Visitors circulated through the Orchard by way of the Goat Trail path. The Goat Trail began at the Urn Terrace, curved northeast toward the Arbor Terrace, and finally cut through the Orchard, where it branched toward the Herbaceous Border in the north and Mélisande’s Allée in the east. In the Plant Book for Dumbarton Oaks, Beatrix Farrand called this curving stairway an informal “utility walk.” Designing in the Arts and Crafts style, she built a rustic retaining wall and rough flagstone-paved steps. Farrand framed the path with jasmine, honeysuckle, and masses of spring bulbs under the fruit trees along the walkway.

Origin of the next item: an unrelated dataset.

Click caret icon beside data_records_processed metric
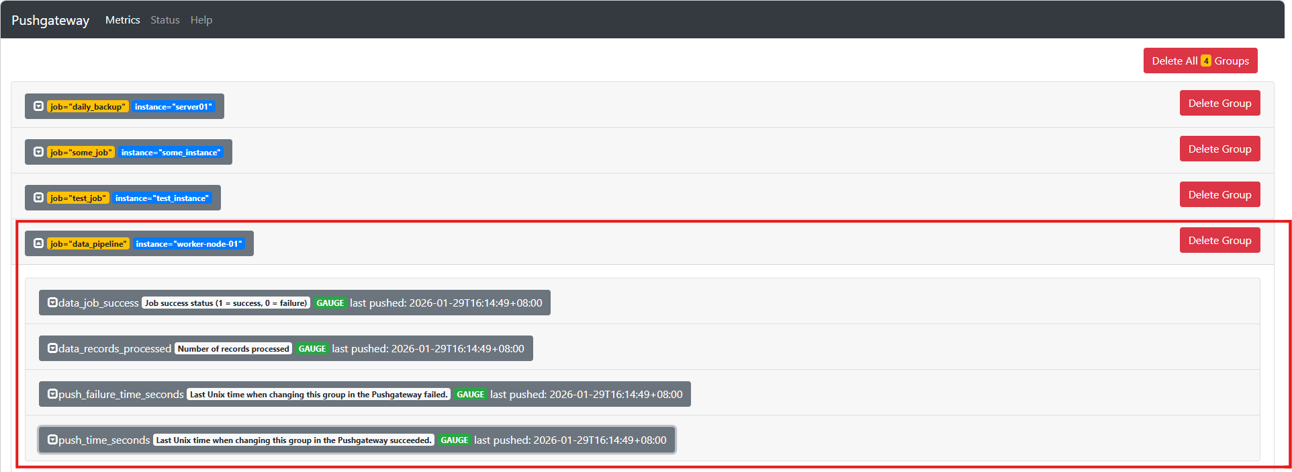Viewport: 1292px width, 472px height. pyautogui.click(x=52, y=348)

The portion of the path that led from the top of the hill to the Arbor Terrace was particularly steep and curved sharply. The steps coming down the hillside were convenient and provided a good vantage point for overlooking the Orchard, however, they proved to be dangerously steep. In 1946, Farrand advised on a project to repave the steps, in an effort to make the pathway safer for garden visitors. The flagstones were replaced and the grade of the stairway was softened.

When Harvard University took over the institution in the 1940s, Farrand’s vision for the Orchard evolved. With scholars and staff occupying Dumbarton Oaks year round, Farrand saw the Orchard as providing a much-needed source of food. She recommended in her Plant Book for Dumbarton Oaks that the existing trees be replaced over time with crabapples, which would provide spring blooms as well as fruit for preserves and jellies. The need for fresh fruit on premises never reached the levels Farrand anticipated, but her suggestion still went into effect. In the 1960s and 1970s, under the direction of Ralph Griswold, the Orchard was replanted in neat rows of crabapples. Although the crabapples weren’t needed for food, the substitution helped discourage visitors—especially children—from climbing in the Orchard, searching for fruit.